WRITTEN INSTRUCTION:
Reproduce each of the following items word for word, without changing anything.

____

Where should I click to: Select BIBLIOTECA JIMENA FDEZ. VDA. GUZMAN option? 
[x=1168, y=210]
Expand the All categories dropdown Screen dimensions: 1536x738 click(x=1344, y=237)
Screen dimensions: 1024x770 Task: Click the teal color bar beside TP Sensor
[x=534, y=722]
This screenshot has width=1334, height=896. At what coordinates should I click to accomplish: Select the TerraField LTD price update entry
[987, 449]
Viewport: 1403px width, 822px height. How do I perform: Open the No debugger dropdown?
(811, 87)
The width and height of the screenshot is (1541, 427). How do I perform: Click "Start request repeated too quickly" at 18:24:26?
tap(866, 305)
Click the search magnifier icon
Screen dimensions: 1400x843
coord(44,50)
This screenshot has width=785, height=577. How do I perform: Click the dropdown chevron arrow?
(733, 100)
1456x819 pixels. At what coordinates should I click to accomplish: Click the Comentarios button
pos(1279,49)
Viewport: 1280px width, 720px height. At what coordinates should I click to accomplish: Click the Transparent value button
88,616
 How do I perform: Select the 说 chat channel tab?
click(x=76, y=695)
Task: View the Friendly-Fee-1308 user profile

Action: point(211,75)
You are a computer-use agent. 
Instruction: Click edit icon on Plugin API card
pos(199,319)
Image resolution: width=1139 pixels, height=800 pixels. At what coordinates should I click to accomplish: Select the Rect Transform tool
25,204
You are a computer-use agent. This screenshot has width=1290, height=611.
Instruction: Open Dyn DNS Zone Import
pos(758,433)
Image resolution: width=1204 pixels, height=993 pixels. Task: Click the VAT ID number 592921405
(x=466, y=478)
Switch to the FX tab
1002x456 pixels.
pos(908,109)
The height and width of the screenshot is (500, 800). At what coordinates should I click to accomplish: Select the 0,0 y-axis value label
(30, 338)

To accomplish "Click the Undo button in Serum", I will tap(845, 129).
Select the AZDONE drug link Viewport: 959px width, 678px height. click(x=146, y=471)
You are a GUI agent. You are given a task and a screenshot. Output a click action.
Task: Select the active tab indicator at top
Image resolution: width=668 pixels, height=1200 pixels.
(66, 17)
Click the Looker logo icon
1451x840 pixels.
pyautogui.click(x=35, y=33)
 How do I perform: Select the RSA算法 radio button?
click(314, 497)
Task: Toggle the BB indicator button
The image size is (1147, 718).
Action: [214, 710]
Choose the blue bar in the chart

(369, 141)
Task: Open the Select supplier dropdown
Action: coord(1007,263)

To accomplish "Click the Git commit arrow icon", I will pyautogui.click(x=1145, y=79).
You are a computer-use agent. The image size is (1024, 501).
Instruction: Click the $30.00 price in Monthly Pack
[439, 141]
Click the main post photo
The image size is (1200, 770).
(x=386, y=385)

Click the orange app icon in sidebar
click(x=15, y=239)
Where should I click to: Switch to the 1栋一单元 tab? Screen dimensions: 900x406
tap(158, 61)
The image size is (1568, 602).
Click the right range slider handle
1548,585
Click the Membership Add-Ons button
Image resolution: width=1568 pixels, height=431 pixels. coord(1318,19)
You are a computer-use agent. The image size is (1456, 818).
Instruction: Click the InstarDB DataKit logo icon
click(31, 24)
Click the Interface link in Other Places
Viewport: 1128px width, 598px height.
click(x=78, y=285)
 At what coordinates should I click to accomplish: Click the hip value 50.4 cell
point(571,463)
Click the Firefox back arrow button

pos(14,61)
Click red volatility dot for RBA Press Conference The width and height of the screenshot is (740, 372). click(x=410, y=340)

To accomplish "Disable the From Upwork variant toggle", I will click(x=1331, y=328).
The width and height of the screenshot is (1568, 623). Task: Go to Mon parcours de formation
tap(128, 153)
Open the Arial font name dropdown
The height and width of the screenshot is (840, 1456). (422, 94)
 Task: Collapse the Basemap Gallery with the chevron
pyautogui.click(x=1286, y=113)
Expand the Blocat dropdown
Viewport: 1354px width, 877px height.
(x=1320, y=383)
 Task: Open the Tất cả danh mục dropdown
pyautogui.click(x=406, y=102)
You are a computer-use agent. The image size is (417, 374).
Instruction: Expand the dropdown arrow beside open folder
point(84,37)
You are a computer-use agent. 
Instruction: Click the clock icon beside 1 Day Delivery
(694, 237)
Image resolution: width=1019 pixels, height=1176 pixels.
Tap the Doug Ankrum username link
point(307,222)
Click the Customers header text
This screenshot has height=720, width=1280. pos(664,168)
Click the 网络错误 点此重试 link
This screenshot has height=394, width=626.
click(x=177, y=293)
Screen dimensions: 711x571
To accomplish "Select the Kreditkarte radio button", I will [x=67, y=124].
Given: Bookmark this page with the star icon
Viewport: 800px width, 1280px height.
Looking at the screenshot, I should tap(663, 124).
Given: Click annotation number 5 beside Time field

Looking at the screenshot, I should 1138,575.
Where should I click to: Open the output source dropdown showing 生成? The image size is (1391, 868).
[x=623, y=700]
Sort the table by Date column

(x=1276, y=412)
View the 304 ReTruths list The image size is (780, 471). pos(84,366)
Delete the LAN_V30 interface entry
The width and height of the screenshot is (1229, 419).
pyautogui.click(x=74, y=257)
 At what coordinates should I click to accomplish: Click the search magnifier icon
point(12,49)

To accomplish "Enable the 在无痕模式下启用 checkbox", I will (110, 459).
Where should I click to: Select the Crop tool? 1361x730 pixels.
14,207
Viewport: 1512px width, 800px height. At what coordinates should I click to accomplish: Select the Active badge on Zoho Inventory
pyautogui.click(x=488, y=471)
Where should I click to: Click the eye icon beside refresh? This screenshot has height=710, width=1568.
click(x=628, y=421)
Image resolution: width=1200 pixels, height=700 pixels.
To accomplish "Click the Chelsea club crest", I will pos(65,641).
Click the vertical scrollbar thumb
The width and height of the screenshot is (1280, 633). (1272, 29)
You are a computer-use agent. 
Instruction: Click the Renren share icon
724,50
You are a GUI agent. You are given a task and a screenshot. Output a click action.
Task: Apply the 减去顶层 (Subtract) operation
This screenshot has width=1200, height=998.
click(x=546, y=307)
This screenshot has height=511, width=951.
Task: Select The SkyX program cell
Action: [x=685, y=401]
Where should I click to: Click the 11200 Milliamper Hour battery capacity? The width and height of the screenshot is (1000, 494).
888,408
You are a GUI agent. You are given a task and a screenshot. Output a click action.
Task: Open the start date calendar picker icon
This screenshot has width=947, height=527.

____

RESULT:
Where should I click to: Select BIBLIOTECA JIMENA FDEZ. VDA. GUZMAN option? 
[x=1168, y=210]
Expand the All categories dropdown Screen dimensions: 1536x738 click(x=1344, y=237)
Screen dimensions: 1024x770 Task: Click the teal color bar beside TP Sensor
[x=534, y=722]
This screenshot has width=1334, height=896. At what coordinates should I click to accomplish: Select the TerraField LTD price update entry
[987, 449]
Viewport: 1403px width, 822px height. How do I perform: Open the No debugger dropdown?
(811, 87)
The width and height of the screenshot is (1541, 427). How do I perform: Click "Start request repeated too quickly" at 18:24:26?
tap(866, 305)
Click the search magnifier icon
Screen dimensions: 1400x843
coord(44,50)
This screenshot has width=785, height=577. How do I perform: Click the dropdown chevron arrow?
(733, 100)
1456x819 pixels. At what coordinates should I click to accomplish: Click the Comentarios button
pos(1279,49)
Viewport: 1280px width, 720px height. At what coordinates should I click to accomplish: Click the Transparent value button
88,616
 How do I perform: Select the 说 chat channel tab?
click(x=76, y=695)
Task: View the Friendly-Fee-1308 user profile

Action: point(211,75)
You are a computer-use agent. 
Instruction: Click edit icon on Plugin API card
pos(199,319)
Image resolution: width=1139 pixels, height=800 pixels. At what coordinates should I click to accomplish: Select the Rect Transform tool
25,204
You are a computer-use agent. This screenshot has width=1290, height=611.
Instruction: Open Dyn DNS Zone Import
pos(758,433)
Image resolution: width=1204 pixels, height=993 pixels. Task: Click the VAT ID number 592921405
(x=466, y=478)
Switch to the FX tab
1002x456 pixels.
pos(908,109)
The height and width of the screenshot is (500, 800). At what coordinates should I click to accomplish: Select the 0,0 y-axis value label
(30, 338)

To accomplish "Click the Undo button in Serum", I will tap(845, 129).
Select the AZDONE drug link Viewport: 959px width, 678px height. click(x=146, y=471)
You are a GUI agent. You are given a task and a screenshot. Output a click action.
Task: Select the active tab indicator at top
Image resolution: width=668 pixels, height=1200 pixels.
(66, 17)
Click the Looker logo icon
1451x840 pixels.
pyautogui.click(x=35, y=33)
 How do I perform: Select the RSA算法 radio button?
click(314, 497)
Task: Toggle the BB indicator button
The image size is (1147, 718).
Action: [214, 710]
Choose the blue bar in the chart

(369, 141)
Task: Open the Select supplier dropdown
Action: coord(1007,263)

To accomplish "Click the Git commit arrow icon", I will pyautogui.click(x=1145, y=79).
You are a computer-use agent. The image size is (1024, 501).
Instruction: Click the $30.00 price in Monthly Pack
[439, 141]
Click the main post photo
The image size is (1200, 770).
(x=386, y=385)

Click the orange app icon in sidebar
click(x=15, y=239)
Where should I click to: Switch to the 1栋一单元 tab? Screen dimensions: 900x406
tap(158, 61)
The image size is (1568, 602).
Click the right range slider handle
1548,585
Click the Membership Add-Ons button
Image resolution: width=1568 pixels, height=431 pixels. coord(1318,19)
You are a computer-use agent. The image size is (1456, 818).
Instruction: Click the InstarDB DataKit logo icon
click(31, 24)
Click the Interface link in Other Places
Viewport: 1128px width, 598px height.
click(x=78, y=285)
 At what coordinates should I click to accomplish: Click the hip value 50.4 cell
point(571,463)
Click the Firefox back arrow button

pos(14,61)
Click red volatility dot for RBA Press Conference The width and height of the screenshot is (740, 372). click(x=410, y=340)

To accomplish "Disable the From Upwork variant toggle", I will click(x=1331, y=328).
The width and height of the screenshot is (1568, 623). Task: Go to Mon parcours de formation
tap(128, 153)
Open the Arial font name dropdown
The height and width of the screenshot is (840, 1456). (422, 94)
 Task: Collapse the Basemap Gallery with the chevron
pyautogui.click(x=1286, y=113)
Expand the Blocat dropdown
Viewport: 1354px width, 877px height.
(x=1320, y=383)
 Task: Open the Tất cả danh mục dropdown
pyautogui.click(x=406, y=102)
You are a computer-use agent. The image size is (417, 374).
Instruction: Expand the dropdown arrow beside open folder
point(84,37)
You are a computer-use agent. 
Instruction: Click the clock icon beside 1 Day Delivery
(694, 237)
Image resolution: width=1019 pixels, height=1176 pixels.
Tap the Doug Ankrum username link
point(307,222)
Click the Customers header text
This screenshot has height=720, width=1280. pos(664,168)
Click the 网络错误 点此重试 link
This screenshot has height=394, width=626.
click(x=177, y=293)
Screen dimensions: 711x571
To accomplish "Select the Kreditkarte radio button", I will [x=67, y=124].
Given: Bookmark this page with the star icon
Viewport: 800px width, 1280px height.
Looking at the screenshot, I should tap(663, 124).
Given: Click annotation number 5 beside Time field

Looking at the screenshot, I should 1138,575.
Where should I click to: Open the output source dropdown showing 生成? The image size is (1391, 868).
[x=623, y=700]
Sort the table by Date column

(x=1276, y=412)
View the 304 ReTruths list The image size is (780, 471). pos(84,366)
Delete the LAN_V30 interface entry
The width and height of the screenshot is (1229, 419).
pyautogui.click(x=74, y=257)
 At what coordinates should I click to accomplish: Click the search magnifier icon
point(12,49)

To accomplish "Enable the 在无痕模式下启用 checkbox", I will (110, 459).
Where should I click to: Select the Crop tool? 1361x730 pixels.
14,207
Viewport: 1512px width, 800px height. At what coordinates should I click to accomplish: Select the Active badge on Zoho Inventory
pyautogui.click(x=488, y=471)
Where should I click to: Click the eye icon beside refresh? This screenshot has height=710, width=1568.
click(x=628, y=421)
Image resolution: width=1200 pixels, height=700 pixels.
To accomplish "Click the Chelsea club crest", I will pos(65,641).
Click the vertical scrollbar thumb
The width and height of the screenshot is (1280, 633). (1272, 29)
You are a computer-use agent. 
Instruction: Click the Renren share icon
724,50
You are a GUI agent. You are given a task and a screenshot. Output a click action.
Task: Apply the 减去顶层 (Subtract) operation
This screenshot has width=1200, height=998.
click(x=546, y=307)
This screenshot has height=511, width=951.
Task: Select The SkyX program cell
Action: [x=685, y=401]
Where should I click to: Click the 11200 Milliamper Hour battery capacity? The width and height of the screenshot is (1000, 494).
888,408
You are a GUI agent. You are given a task and a screenshot. Output a click action.
Task: Open the start date calendar picker icon
This screenshot has width=947, height=527.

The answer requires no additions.